═════ Data supplied
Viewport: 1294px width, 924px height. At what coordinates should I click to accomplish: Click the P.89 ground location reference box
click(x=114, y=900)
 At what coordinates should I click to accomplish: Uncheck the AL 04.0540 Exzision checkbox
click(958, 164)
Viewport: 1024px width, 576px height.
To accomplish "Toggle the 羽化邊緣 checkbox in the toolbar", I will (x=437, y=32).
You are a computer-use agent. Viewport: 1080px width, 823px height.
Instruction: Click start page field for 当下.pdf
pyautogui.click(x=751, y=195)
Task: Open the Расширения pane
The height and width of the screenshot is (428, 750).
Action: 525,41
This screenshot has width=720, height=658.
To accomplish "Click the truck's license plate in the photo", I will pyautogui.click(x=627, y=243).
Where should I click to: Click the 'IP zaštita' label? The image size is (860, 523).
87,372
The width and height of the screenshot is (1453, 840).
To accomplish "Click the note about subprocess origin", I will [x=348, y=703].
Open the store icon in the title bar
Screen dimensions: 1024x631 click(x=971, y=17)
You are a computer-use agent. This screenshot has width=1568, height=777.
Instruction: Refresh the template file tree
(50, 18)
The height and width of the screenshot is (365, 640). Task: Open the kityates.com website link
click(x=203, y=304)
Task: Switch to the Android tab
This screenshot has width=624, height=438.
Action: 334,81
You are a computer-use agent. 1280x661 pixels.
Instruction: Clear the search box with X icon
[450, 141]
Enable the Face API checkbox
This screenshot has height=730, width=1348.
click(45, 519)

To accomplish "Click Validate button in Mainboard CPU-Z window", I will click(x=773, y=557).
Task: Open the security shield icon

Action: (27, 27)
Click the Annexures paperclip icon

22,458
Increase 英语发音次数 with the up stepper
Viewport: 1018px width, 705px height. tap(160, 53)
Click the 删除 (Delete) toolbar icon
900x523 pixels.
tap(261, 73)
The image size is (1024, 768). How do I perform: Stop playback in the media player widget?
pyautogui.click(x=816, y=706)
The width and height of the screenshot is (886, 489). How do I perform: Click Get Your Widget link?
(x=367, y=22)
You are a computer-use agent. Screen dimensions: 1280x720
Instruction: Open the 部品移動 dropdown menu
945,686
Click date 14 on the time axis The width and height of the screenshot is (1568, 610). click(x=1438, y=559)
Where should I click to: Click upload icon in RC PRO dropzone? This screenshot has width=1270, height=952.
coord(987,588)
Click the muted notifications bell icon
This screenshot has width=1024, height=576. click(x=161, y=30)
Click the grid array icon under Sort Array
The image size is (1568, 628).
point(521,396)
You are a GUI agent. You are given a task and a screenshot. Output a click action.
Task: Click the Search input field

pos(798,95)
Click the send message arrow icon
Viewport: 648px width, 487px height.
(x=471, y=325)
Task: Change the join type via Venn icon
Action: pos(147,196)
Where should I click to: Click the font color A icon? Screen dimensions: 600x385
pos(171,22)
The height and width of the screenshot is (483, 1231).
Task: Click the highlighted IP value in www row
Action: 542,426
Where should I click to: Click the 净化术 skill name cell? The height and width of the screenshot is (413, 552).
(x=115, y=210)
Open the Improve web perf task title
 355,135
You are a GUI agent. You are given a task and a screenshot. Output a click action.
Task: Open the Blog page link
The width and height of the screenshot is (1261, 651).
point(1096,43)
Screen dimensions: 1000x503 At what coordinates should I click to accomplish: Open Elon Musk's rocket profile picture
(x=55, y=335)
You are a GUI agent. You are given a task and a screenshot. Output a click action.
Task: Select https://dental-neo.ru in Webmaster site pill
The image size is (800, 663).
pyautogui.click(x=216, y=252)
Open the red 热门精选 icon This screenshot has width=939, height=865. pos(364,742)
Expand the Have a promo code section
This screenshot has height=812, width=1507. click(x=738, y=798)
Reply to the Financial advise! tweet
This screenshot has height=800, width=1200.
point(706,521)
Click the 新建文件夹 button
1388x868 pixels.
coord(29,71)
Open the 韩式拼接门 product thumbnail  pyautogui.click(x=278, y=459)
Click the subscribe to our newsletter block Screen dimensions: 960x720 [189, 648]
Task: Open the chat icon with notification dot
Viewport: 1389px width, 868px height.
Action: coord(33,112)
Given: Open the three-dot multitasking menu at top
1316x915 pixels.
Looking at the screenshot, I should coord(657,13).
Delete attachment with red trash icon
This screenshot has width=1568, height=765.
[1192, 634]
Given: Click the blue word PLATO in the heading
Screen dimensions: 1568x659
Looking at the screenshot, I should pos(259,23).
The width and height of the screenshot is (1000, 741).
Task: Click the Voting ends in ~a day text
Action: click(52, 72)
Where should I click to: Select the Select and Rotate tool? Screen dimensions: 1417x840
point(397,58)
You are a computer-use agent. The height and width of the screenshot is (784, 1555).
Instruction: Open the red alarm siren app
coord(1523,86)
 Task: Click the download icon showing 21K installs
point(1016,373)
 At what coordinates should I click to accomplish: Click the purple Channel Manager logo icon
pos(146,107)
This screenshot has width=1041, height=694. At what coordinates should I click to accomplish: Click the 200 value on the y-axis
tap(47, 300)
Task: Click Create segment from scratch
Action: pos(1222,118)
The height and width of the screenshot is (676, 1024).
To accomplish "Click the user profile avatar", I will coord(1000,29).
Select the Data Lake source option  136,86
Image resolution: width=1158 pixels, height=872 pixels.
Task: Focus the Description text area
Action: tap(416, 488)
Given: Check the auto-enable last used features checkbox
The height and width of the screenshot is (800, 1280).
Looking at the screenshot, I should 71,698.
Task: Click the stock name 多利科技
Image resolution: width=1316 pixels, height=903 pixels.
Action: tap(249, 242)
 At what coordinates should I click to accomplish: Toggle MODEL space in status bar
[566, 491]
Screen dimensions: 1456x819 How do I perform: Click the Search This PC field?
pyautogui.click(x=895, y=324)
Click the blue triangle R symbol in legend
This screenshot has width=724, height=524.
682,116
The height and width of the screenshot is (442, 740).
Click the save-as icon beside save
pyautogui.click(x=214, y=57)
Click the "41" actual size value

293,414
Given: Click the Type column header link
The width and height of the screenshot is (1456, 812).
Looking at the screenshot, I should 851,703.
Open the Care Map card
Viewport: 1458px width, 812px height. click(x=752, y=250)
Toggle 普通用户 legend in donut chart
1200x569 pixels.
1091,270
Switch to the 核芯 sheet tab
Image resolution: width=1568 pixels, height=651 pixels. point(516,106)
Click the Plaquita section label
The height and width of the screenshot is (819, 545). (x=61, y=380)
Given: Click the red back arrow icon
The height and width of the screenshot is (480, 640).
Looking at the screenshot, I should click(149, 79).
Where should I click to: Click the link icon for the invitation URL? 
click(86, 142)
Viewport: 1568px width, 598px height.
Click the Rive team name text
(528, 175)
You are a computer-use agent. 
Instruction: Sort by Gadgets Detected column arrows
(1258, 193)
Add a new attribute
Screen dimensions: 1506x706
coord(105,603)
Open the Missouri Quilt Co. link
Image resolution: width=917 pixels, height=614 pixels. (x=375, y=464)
══════════
* _Given request_: Can you rename "Instruction" to "Command" in the rows between the line holding "The height and width of the screenshot is (365, 640)." and the line holding "point(1096,43)", inclusive, and give back only those lines with nothing else changed?

* _Reply to the exercise_:
The height and width of the screenshot is (365, 640). Task: Open the kityates.com website link
click(x=203, y=304)
Task: Switch to the Android tab
This screenshot has width=624, height=438.
Action: 334,81
You are a computer-use agent. 1280x661 pixels.
Command: Clear the search box with X icon
[450, 141]
Enable the Face API checkbox
This screenshot has height=730, width=1348.
click(45, 519)

To accomplish "Click Validate button in Mainboard CPU-Z window", I will click(x=773, y=557).
Task: Open the security shield icon

Action: (27, 27)
Click the Annexures paperclip icon

22,458
Increase 英语发音次数 with the up stepper
Viewport: 1018px width, 705px height. tap(160, 53)
Click the 删除 (Delete) toolbar icon
900x523 pixels.
tap(261, 73)
The image size is (1024, 768). How do I perform: Stop playback in the media player widget?
pyautogui.click(x=816, y=706)
The width and height of the screenshot is (886, 489). How do I perform: Click Get Your Widget link?
(x=367, y=22)
You are a computer-use agent. Screen dimensions: 1280x720
Command: Open the 部品移動 dropdown menu
945,686
Click date 14 on the time axis The width and height of the screenshot is (1568, 610). click(x=1438, y=559)
Where should I click to: Click upload icon in RC PRO dropzone? This screenshot has width=1270, height=952.
coord(987,588)
Click the muted notifications bell icon
This screenshot has width=1024, height=576. click(x=161, y=30)
Click the grid array icon under Sort Array
The image size is (1568, 628).
point(521,396)
You are a GUI agent. You are given a task and a screenshot. Output a click action.
Task: Click the Search input field

pos(798,95)
Click the send message arrow icon
Viewport: 648px width, 487px height.
(x=471, y=325)
Task: Change the join type via Venn icon
Action: pos(147,196)
Where should I click to: Click the font color A icon? Screen dimensions: 600x385
pos(171,22)
The height and width of the screenshot is (483, 1231).
Task: Click the highlighted IP value in www row
Action: 542,426
Where should I click to: Click the 净化术 skill name cell? The height and width of the screenshot is (413, 552).
(x=115, y=210)
Open the Improve web perf task title
 355,135
You are a GUI agent. You are given a task and a screenshot. Output a click action.
Task: Open the Blog page link
The width and height of the screenshot is (1261, 651).
point(1096,43)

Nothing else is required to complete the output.